Ramesys plays IT sheriff of Nottingham

Reseller secures first contract under Primary Capital Programme

The PCP aims to renew at least half of all primary school buildings by 2022-23

Reseller Ramesys has secured a contract with Nottingham City Council to provide ICT services for one of the first primary schools to be built under the government's £7bn Primary Capital Programme (PCP).

Plans for the PCP were first announced by the then-Chancellor of the Exchequer Gordon Brown in his 2005 Budget Statement. The programme aims to renew at least half of all primary school buildings by 2022-23.

The new £13m Southwark Primary School is due to be built on the infant and nursery school site in Old Basford. The school will cater for 630 children between the ages of five to 11 and 90 children aged three to five.

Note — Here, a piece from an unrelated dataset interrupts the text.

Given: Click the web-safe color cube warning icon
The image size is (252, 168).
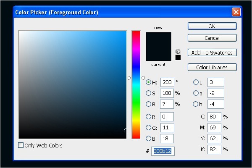Looking at the screenshot, I should 178,51.
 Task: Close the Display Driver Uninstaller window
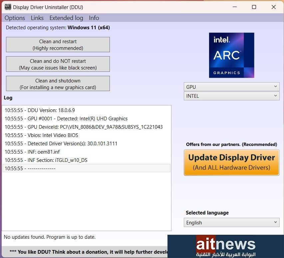point(274,7)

Construction begins this month with the aim of opening the school in March 2010.

The school is being procured through the Local Education Partnership (LEP). The LEP was established in June to provide eight new and secondary schools for Nottingham City Council – part of the UK government's £45bn BSF investment programme for secondary schools.

Mark Chambers, chief executive of Ramesys, said: “We are delighted to be working with the primary sector in Nottingham City now, as well as the secondary schools in the BSF Programme.

“It is our home town and we feel passionate about our role here.”

Nottingham City council was selected as one of 23 local authorities to work with the Department for Children, Schools and Families, ahead of the national rollout of the UK government’s Primary Strategy for Change – funding for which was announced in November.

Under the Primary Strategy for Change, each local authority was required to produce a primary strategy by June 2008.